Alors que la bande sonore enregistrée par la victime et le certificat médical établi par le médecin légiste venaient confirmer qu’elle a subi des violences, les accusés n’ont rien reconnu sur ce volet là.

Un réquisitoire ferme du procureur

Le procureur de la République, Damien Martinelli, a pris la parole pour un réquisitoire sur mesure.

Se disant "triplement triste, d’abord pour ce que Mohamed C. et Amir B. ont subi", mais aussi pour avoir à "requérir contre des fonctionnaires de la police nationale" et "pour l’institution", Damien Martinelli s’était montré intransigeant, pointant des faits d’une extrême gravité.

"Quatre fonctionnaires placés sous la responsabilité d’un cinquième vont humilier. J’ai été frappé par les décalages entre le souvenir lointain de ce qui s’était passé, et l’extrême précision sur ce petit carnet qui ne serait pas un Coran. On est venu nous servir cette histoire du petit carnet de comptes (…). Comment ne pas voir un fond de racisme ordinaire quand on voit l’accumulation de tels propos ? Ce que disent Mohamed C. et Amir B. est confirmé dans l’audio. On peut les croire, même si l’un et l’autre sont connus des services de police. Mohamed C. peut être un délinquant, mais il a le droit et les fonctionnaires de police ont le devoir de le traiter avec respect et dignité", avait-il déclaré lors de son réquisitoire.
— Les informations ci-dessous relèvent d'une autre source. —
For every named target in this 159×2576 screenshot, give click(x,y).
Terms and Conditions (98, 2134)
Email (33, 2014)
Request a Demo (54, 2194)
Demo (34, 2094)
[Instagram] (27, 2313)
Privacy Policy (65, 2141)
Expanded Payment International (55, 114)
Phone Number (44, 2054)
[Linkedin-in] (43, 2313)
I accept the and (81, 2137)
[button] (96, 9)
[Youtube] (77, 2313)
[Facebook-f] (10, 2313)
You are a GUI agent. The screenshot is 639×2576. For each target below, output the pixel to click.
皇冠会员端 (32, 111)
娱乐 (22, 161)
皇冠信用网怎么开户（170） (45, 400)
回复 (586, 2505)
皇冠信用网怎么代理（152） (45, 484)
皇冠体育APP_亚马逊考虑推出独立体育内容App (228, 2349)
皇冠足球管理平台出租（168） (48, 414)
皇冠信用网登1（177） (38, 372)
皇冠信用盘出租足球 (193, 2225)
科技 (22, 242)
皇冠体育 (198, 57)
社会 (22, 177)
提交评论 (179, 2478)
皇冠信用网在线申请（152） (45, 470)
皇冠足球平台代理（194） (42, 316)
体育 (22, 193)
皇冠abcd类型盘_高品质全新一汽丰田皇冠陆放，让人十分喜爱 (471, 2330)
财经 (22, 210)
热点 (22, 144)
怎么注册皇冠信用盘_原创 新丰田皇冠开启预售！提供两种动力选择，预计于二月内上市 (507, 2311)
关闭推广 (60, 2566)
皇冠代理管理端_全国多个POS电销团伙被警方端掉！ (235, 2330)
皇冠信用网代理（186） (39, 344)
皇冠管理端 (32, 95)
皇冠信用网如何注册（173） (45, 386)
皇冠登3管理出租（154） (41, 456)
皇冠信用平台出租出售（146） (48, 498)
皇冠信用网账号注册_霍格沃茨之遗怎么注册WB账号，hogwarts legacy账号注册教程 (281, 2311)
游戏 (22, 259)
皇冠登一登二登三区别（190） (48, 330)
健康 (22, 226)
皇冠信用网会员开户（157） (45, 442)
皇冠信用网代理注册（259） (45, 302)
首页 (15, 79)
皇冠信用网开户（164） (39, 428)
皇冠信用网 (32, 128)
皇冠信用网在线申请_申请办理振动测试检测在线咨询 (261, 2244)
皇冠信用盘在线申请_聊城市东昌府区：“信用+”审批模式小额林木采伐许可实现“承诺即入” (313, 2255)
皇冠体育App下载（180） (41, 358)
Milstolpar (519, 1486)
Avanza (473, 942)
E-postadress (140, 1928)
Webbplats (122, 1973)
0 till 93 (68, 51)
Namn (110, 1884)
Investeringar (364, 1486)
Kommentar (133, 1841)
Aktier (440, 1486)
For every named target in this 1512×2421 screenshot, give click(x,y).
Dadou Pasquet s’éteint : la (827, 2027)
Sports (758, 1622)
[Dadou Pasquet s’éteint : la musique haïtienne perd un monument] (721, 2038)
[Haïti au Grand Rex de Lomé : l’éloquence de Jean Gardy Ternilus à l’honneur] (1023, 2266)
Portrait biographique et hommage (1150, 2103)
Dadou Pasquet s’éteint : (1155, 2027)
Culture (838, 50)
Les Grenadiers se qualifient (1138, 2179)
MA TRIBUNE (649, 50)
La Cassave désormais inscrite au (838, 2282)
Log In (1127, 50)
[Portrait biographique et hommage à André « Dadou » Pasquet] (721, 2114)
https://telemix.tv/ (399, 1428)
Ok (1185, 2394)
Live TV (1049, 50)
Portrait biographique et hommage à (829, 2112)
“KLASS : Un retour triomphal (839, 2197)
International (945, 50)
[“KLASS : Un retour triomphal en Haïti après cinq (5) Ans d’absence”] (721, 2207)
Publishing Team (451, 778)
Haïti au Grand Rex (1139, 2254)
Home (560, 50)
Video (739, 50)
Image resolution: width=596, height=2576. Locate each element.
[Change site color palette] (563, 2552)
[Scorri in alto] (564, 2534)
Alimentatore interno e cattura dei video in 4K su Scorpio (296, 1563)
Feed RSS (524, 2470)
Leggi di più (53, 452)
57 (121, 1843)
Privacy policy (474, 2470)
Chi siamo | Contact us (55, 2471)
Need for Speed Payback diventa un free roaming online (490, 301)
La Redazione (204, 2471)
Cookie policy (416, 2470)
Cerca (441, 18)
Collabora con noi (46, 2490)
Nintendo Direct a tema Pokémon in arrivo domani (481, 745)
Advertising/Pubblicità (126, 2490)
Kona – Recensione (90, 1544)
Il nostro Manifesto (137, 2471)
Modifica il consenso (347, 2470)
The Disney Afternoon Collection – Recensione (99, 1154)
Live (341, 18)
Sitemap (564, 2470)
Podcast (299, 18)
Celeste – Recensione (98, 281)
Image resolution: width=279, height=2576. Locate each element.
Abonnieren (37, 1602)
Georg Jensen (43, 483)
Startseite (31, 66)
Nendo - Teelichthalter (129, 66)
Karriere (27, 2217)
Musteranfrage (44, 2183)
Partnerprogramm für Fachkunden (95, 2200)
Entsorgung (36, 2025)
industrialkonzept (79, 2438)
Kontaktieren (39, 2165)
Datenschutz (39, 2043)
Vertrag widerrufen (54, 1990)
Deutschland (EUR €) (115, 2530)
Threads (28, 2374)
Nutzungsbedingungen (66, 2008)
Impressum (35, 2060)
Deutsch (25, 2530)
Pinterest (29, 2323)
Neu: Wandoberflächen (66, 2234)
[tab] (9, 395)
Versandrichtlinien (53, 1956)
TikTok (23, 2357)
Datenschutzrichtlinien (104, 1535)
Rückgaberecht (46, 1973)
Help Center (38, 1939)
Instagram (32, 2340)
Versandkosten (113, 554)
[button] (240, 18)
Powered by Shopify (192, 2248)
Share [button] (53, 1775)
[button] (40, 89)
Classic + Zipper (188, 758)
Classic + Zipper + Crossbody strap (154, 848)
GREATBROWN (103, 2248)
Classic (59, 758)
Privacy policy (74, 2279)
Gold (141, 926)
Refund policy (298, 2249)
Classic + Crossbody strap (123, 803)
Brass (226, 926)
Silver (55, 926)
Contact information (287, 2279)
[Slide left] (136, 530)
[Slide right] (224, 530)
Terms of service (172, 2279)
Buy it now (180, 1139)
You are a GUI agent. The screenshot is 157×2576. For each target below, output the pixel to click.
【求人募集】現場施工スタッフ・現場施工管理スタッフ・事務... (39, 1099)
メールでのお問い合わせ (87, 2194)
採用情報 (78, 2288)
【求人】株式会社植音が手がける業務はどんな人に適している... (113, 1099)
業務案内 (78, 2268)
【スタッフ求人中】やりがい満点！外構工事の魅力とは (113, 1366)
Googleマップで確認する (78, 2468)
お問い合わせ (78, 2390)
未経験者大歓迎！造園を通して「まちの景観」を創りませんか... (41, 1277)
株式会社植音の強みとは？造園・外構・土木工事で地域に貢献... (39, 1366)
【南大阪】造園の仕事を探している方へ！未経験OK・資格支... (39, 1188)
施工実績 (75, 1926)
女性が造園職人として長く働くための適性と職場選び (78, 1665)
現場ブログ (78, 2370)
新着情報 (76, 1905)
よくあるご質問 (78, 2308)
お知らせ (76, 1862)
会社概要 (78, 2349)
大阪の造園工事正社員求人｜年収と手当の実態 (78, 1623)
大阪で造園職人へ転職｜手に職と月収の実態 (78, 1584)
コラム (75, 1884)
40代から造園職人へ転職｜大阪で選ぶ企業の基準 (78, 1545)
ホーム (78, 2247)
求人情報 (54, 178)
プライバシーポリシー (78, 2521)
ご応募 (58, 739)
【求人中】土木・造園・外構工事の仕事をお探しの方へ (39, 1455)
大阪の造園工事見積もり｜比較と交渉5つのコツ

Damien Martinelli avait par ailleurs estimé qu’il "était très important d’écouter l’enregistrement".

"C’était très intéressant d’observer la salle pendant la diffusion de l’audio, de regarder les visages qui se pincent en entendant les injures, les bruits de coups. L’enjeux du dossier, ce n’est pas de savoir si untel ou untel a dit « sale bougnoule » ou « sale arabe ». Quand on entend l’audio, on entend du collectif. On entend des applaudissements, on entend « amchi lbled » [retourne au bled]. On entend des fonctionnaires qui évoquent les coups et « je te frappe parce que tu m’énerves  », « il convulse parce qu’il a pris des coups de Coran »", avait-il relevé.